- Task
Take the entries below and write them out exactly, with each picture removed.
++++ Excerpted records
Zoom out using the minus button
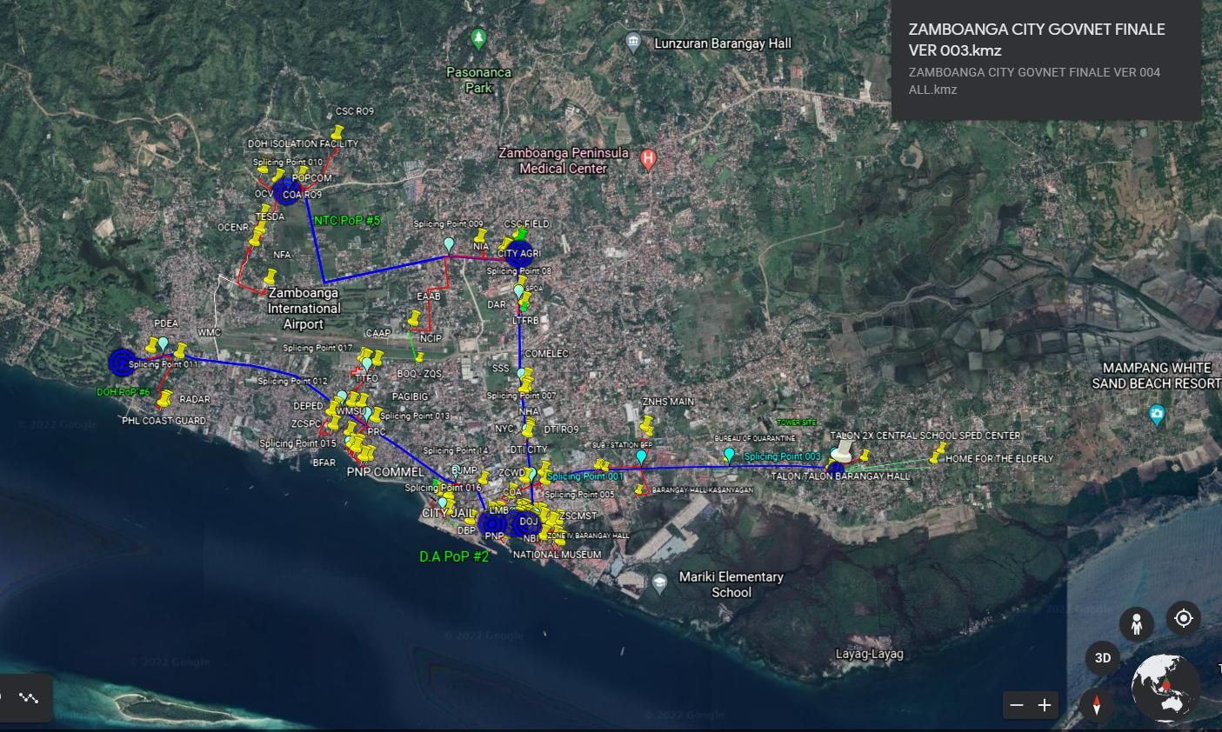 [x=1017, y=705]
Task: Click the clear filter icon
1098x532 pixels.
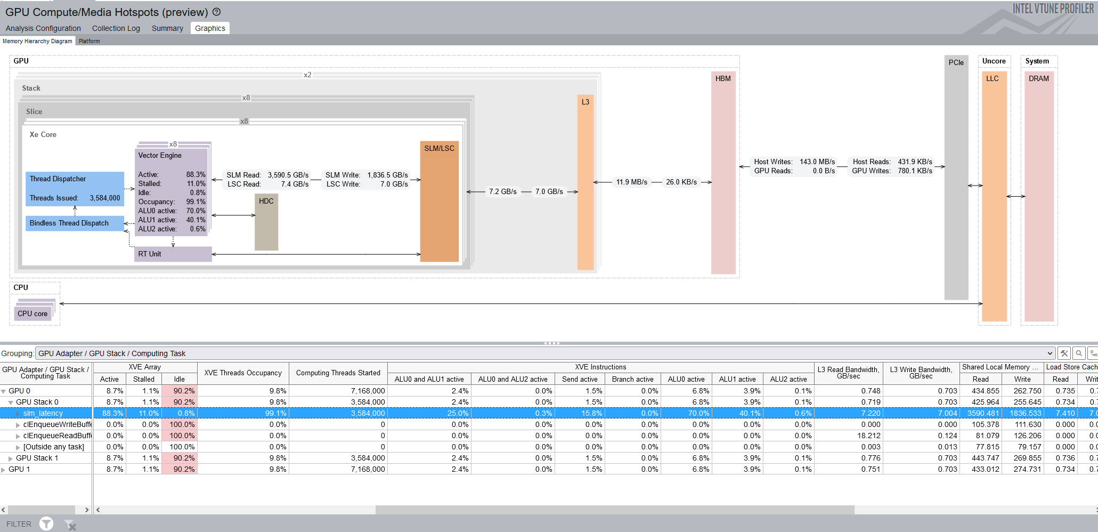Action: point(70,525)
++++++++
- Task answer
Zoom out using the minus button
 [x=1017, y=705]
Task: Click the clear filter icon
1098x532 pixels.
Action: point(70,525)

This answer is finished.